Issue 10 – November 2019

Joe Gietl “A Void” 2019
Film still. Courtesy of the artist.

THE ARTIST:  Joseph Gietl is a writer and director from Albany. “A Void” is his second film in collaboration with APB Films and West Field Films. “My movies tend to be symbolic with dream-like imagery and feature strange characters and existential threats,” he says of his work. 

Gietl’s first film “Museum” won an award for best cinematography in San Francisco and aired on WMHT’s “TV FILM” series this summer and the Adirondack Film Festival in October.

THE WORK: “A Void” is a non linear story of a grieving couple struggling to survive after the death of their young child Max ( Sencere Daughtry). The husband Paul ( Mu Shaka Benson) begins to feel his wife Vera ( Kristin Noriega) drifting away from him toward an unseen force created in her lab. In this scene we see Vera in a crowd of people watching an unusual performance art piece play out with great anticipation.
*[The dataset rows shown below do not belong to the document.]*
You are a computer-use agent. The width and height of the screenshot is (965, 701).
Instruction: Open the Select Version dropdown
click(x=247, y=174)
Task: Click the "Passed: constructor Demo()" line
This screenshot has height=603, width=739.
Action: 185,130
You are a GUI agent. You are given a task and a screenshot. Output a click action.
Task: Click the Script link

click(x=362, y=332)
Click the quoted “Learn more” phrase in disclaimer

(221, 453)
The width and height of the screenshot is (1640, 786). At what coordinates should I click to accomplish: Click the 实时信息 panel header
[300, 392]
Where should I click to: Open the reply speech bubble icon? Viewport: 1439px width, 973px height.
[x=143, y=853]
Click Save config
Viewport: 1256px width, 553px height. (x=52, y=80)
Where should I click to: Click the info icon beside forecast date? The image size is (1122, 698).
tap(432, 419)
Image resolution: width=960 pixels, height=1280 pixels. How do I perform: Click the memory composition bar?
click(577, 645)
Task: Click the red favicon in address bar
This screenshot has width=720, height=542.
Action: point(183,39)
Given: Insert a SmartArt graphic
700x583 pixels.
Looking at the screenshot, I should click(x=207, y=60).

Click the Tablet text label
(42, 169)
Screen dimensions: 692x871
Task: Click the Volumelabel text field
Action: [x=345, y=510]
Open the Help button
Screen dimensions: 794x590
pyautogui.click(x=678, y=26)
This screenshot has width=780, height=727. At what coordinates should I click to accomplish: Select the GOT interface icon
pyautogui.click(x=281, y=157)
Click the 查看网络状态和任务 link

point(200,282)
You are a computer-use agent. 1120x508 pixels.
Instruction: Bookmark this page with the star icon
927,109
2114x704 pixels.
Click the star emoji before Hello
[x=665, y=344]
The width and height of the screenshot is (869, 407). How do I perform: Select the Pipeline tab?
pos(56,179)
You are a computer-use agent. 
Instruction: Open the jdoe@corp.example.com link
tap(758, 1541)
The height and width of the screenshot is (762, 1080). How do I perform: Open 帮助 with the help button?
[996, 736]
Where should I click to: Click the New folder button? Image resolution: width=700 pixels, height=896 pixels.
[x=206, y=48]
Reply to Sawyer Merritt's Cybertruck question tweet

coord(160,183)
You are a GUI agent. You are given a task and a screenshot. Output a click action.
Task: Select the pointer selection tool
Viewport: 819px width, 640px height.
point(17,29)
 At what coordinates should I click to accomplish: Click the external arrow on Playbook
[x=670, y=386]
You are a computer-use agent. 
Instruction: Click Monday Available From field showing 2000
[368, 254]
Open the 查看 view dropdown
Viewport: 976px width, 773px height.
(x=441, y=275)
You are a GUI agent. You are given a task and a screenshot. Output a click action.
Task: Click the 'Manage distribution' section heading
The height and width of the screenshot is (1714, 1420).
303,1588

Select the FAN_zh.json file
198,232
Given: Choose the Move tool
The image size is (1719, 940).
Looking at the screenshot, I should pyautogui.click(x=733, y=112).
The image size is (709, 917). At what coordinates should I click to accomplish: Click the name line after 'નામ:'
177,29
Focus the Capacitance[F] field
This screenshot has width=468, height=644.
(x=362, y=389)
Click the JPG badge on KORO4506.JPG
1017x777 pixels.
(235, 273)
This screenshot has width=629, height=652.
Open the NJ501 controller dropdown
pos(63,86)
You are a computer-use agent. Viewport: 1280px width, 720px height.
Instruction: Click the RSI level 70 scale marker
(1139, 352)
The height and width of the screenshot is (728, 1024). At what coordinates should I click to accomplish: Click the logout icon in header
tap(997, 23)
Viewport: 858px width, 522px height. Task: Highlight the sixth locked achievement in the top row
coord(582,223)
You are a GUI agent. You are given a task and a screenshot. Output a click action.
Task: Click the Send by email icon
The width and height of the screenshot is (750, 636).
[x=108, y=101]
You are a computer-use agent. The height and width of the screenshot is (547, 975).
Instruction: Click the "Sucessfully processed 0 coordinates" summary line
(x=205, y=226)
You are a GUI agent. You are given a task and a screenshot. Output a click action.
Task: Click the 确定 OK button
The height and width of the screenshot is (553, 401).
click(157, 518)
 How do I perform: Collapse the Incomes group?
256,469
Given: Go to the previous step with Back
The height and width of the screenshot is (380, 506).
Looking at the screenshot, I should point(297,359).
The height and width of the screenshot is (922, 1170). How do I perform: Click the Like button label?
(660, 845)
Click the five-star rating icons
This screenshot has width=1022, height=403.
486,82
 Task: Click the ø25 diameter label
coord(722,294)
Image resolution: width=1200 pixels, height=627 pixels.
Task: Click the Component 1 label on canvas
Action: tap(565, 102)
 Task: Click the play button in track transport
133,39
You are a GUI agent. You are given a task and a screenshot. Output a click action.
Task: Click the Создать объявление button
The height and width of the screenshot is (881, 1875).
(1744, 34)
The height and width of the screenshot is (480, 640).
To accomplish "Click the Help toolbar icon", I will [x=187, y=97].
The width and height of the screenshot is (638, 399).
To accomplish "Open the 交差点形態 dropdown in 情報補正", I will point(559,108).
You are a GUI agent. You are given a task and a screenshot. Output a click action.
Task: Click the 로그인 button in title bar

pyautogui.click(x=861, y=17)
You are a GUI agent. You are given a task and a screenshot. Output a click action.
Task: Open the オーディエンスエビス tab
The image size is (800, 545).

“A Void” is slated for release in early 2020.

Issue 11 – December 2019

Niki Haynes “Controlled Substance” 2013
Cut-paper collage. Courtesy of the artist.

THE ARTIST:  Troy artist Niki Haynes is a collector and archivist of printed material whose work “reveals a concentration of gleaning, sifting and cataloging.” Having grown up in Lower East Side of Manhattan in the 1960s and ‘70s with her mother, contrasted with the years spent with her father on a commune without running water or electricity in the Colorado mountains, Haynes’ work is reflective of the “radical, mind-expanding culture of artists juxtaposed with the realities of poverty and the basic needs of everyday living.”

THE WORK: “Controlled Substance” is a piece featured in Haynes’ “Culture Consumed” series. The body of work, spanning 15 years, aims to acknowledge our cultural obsession with consumerism, brand loyalty and concentrated advertising. “Controlled Substance” is on display at The Hyde Collection in Glens Falls through Dec. 4 as part of the Artists of the Mohawk Hudson Region exhibition.